Cerebras Systems, makers of the world's largest single processor that weighs in with a whopping 1.2 trillion transistors and 400,000 AI cores, announced today that it has entered into a partnership with the Department of Energy (DOE), long the leader in the supercomputing space, to use its new wafer-scale chips for basic and applied science and medicine with super-scale AI.
The Cerebras Wafer Scale Engine (WSE) sidesteps the reticle limitations of modern chip manufacturing, which limit the size of a single monolithic processor die, to create the wafer-sized processor. The company accomplishes this feat by stitching together the dies on the wafer, thus allowing it to work as one large cohesive unit.

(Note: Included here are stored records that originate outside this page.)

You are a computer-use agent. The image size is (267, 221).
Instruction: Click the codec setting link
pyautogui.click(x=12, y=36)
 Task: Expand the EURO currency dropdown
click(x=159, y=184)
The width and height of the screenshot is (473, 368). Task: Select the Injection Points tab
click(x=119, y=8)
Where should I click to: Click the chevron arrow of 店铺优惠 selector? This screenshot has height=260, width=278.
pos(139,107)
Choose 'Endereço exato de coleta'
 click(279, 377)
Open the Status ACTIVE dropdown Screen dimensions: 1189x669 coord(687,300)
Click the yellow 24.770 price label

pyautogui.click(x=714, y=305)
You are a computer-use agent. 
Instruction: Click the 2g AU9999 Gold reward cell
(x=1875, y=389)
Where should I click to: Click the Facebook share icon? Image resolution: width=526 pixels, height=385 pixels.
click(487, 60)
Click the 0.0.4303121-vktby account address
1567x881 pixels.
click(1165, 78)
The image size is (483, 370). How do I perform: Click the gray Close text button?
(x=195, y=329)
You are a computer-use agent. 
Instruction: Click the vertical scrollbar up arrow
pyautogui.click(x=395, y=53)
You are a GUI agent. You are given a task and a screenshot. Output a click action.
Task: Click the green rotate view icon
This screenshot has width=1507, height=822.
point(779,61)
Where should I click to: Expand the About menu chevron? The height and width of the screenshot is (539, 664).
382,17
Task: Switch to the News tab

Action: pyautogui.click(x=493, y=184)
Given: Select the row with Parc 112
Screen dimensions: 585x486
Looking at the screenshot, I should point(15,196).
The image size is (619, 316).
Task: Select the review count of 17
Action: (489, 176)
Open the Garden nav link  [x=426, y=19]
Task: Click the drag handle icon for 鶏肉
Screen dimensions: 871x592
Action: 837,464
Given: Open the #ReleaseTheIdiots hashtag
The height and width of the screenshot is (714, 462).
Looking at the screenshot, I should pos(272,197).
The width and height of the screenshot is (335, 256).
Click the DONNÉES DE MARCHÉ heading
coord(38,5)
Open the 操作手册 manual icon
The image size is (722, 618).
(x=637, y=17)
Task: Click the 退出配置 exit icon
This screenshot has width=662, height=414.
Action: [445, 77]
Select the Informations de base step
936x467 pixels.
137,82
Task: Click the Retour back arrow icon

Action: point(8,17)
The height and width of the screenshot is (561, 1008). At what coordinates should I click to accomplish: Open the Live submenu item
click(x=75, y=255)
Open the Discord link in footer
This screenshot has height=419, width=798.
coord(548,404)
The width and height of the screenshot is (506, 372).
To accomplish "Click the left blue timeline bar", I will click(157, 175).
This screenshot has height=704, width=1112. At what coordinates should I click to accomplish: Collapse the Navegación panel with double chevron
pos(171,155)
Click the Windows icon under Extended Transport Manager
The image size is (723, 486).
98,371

That creates a massive processor that measures 42,225 square millimeters, the largest in the world, that packs 1.2 trillion transistors fabbed on TSMC's 16nm process. That's 56.7 times larger than the world's largest GPU (815mm2 with 21.1 billion transistors). The massive chip also comes packing a whopping 40,000 AI-processing cores paired with 18GB of on-chip memory. That pushes out up to 9 PBps, yes, petabytes per second, of memory bandwidth. We recently had the chance to see the massive chip up close at the Hot Chips conference, and as you can see, it is larger than our laptop's footprint.
The Cerebras WSE's will find a home in the Argonne and Livermore National Laboratories, where they will be used in conjunction with existing supercomputers to speed AI-specific workloads.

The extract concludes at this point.